Paxton announced on Thursday that Texas would lead a 10-state charge to terminate a policy that has allowed nearly 200,000 undocumented immigrants to live and work in the state. Here’s what you need to know:
• A quick look at the numbers. The Deferred Action for Childhood Arrivals program is an immigration policy from President Obama’s administration that awards a renewable, two-year work permit to undocumented immigrants who arrived in the U.S. before they were 16 and were younger than 30 as of June 2012. More than 220,000 undocumented immigrants in Texas had sought a permit or a renewal one as of August 2016 under DACA, and nearly 200,000 of those had been approved, per government data.
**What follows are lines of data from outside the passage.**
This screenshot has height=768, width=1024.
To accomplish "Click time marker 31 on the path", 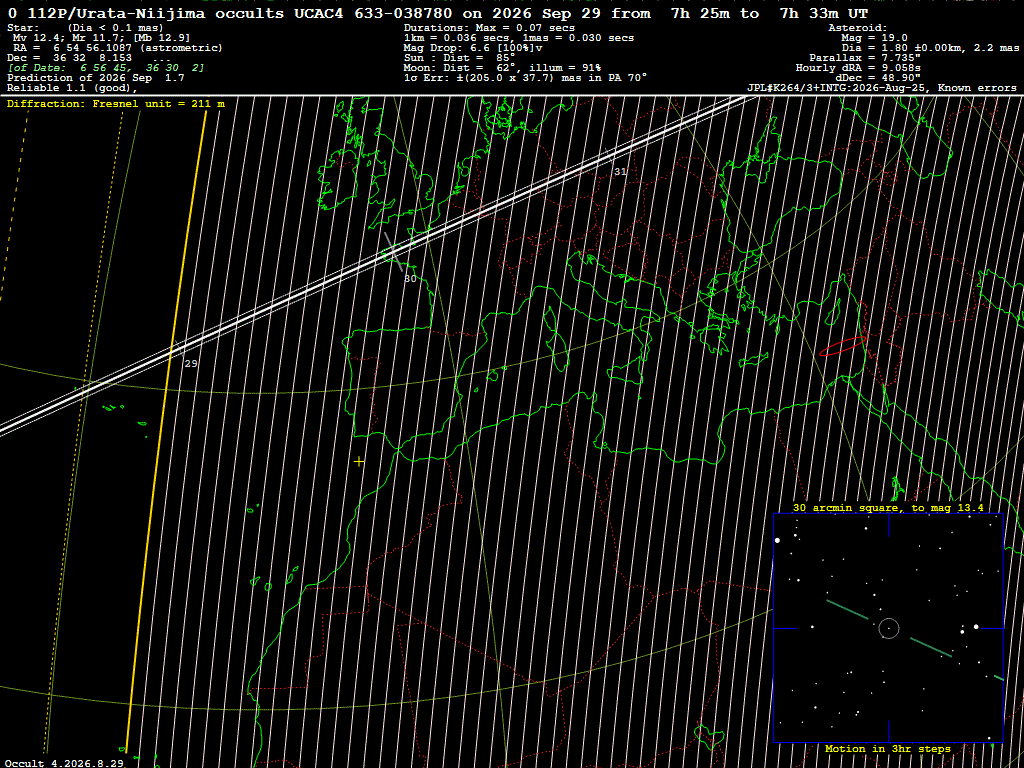I will 620,172.
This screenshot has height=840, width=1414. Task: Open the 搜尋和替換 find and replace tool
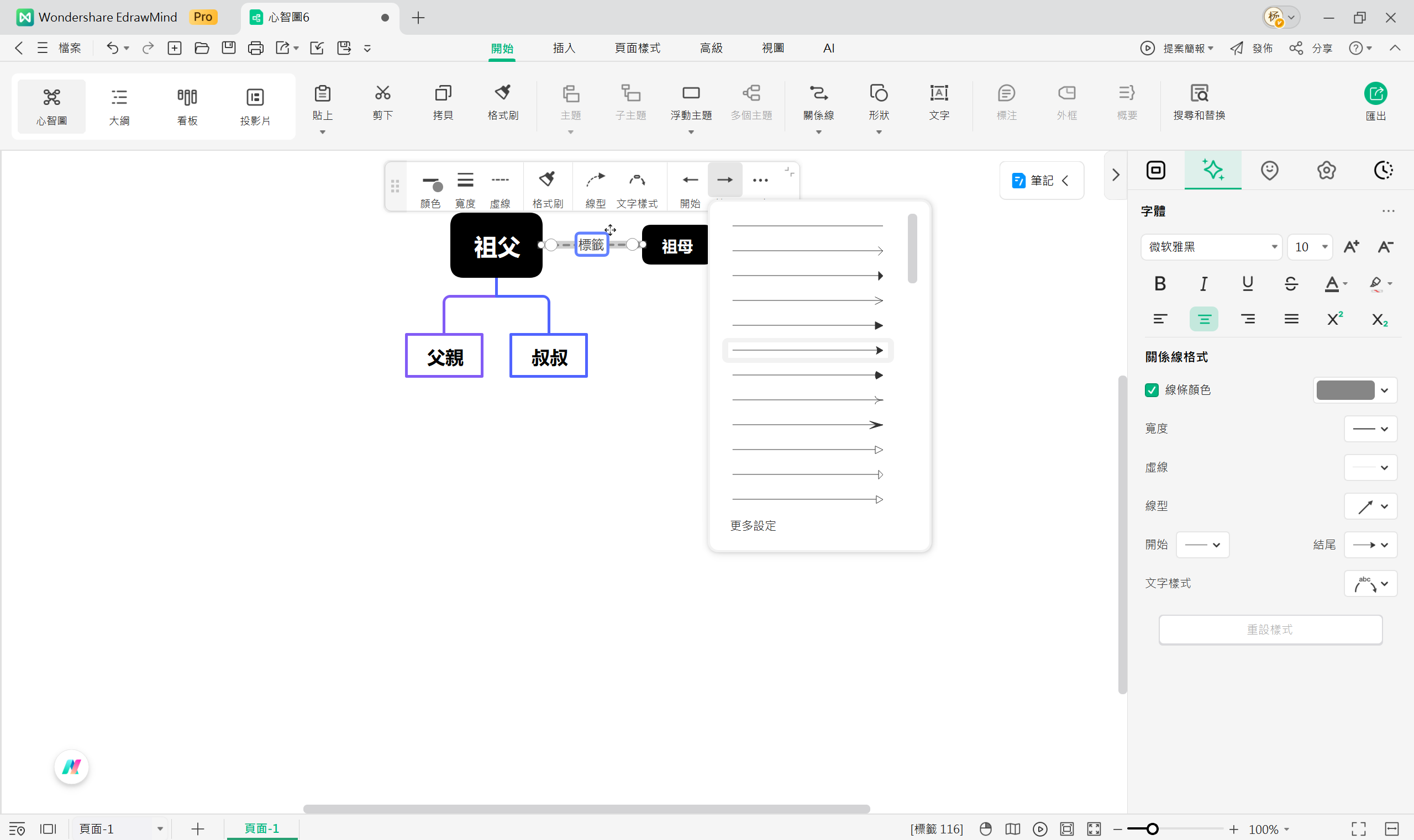coord(1199,102)
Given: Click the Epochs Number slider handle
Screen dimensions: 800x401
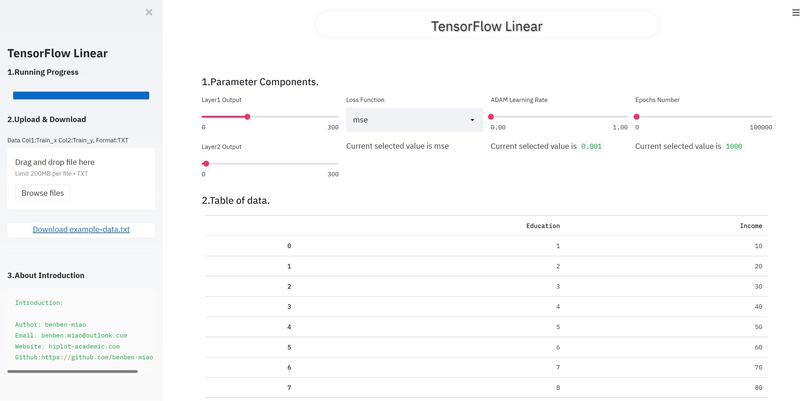Looking at the screenshot, I should click(x=636, y=117).
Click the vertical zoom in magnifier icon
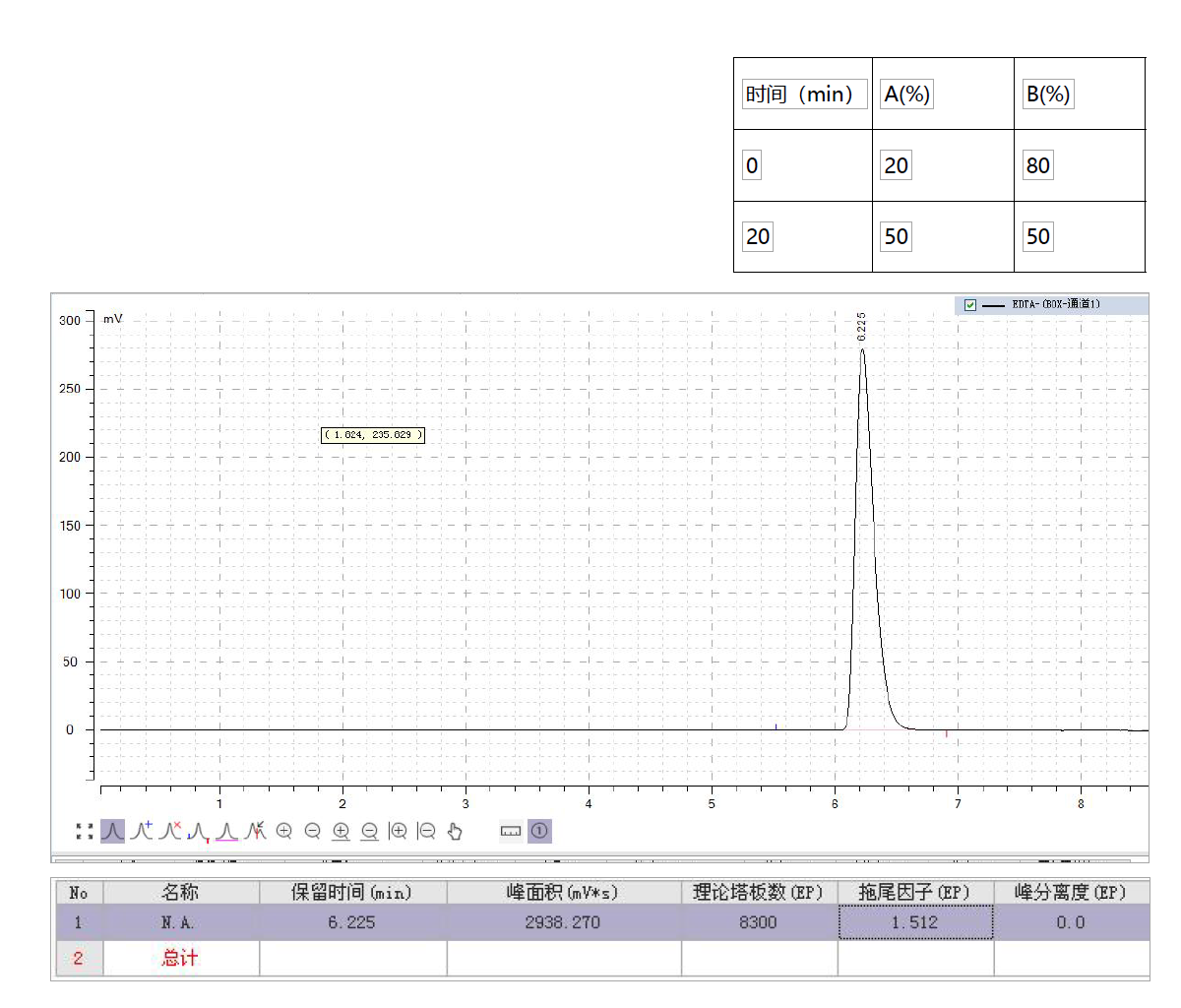The width and height of the screenshot is (1181, 1008). [399, 832]
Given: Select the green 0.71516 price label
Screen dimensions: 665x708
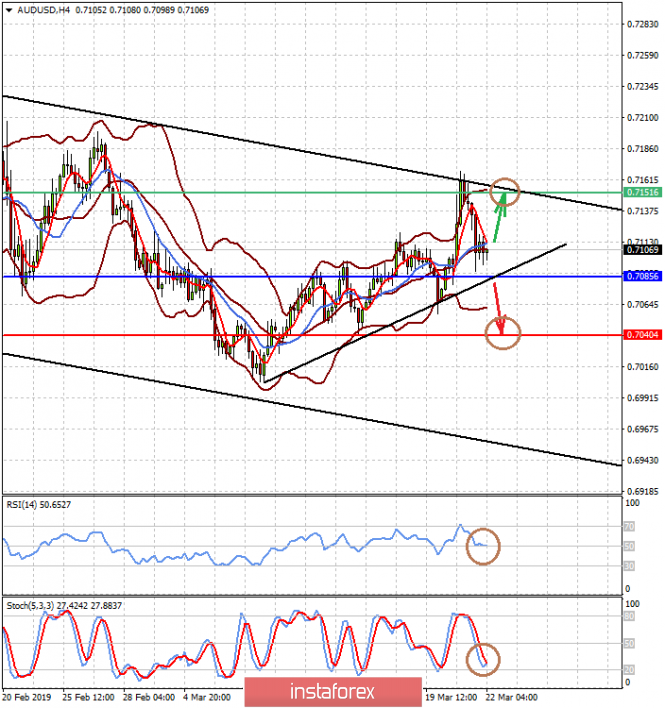Looking at the screenshot, I should (642, 192).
• The short version of how we got here: In 2014, Texas led the charge on what eventually became a successful 25-state challenge against a second Obama-era policy known as DAPA — a broader program that would have shielded around 4 million undocumented immigrants from deportation. The states involved convinced a district judge and appellate court that Obama overstepped his executive power, with the final blow being delivered last year when the U.S. Supreme Court split on the issue, upholding the appellate court’s decision. Earlier this month, the Trump administration announced it was canceling the 2014 policy, with one catch: DACA and some expanded permits would remain in effect.
• That won’t cut it, is essentially what Paxton and other officials said in their letter on Thursday. So they gave the Trump administration an ultimatum: Close the loop and cancel DACA — including the renewal and issuing of future permits — by Sept. 5, or the same states from the 2014 lawsuit will bring the 2012 policy to court.
• “Evident xenophobia” is how Thomas Saenz, president and general counsel of the Mexican American Legal Defense and Educational Fund, dubbed the signatories’ move, adding, “Their political careers and each of their states will suffer from their mean-spirited stupidity.”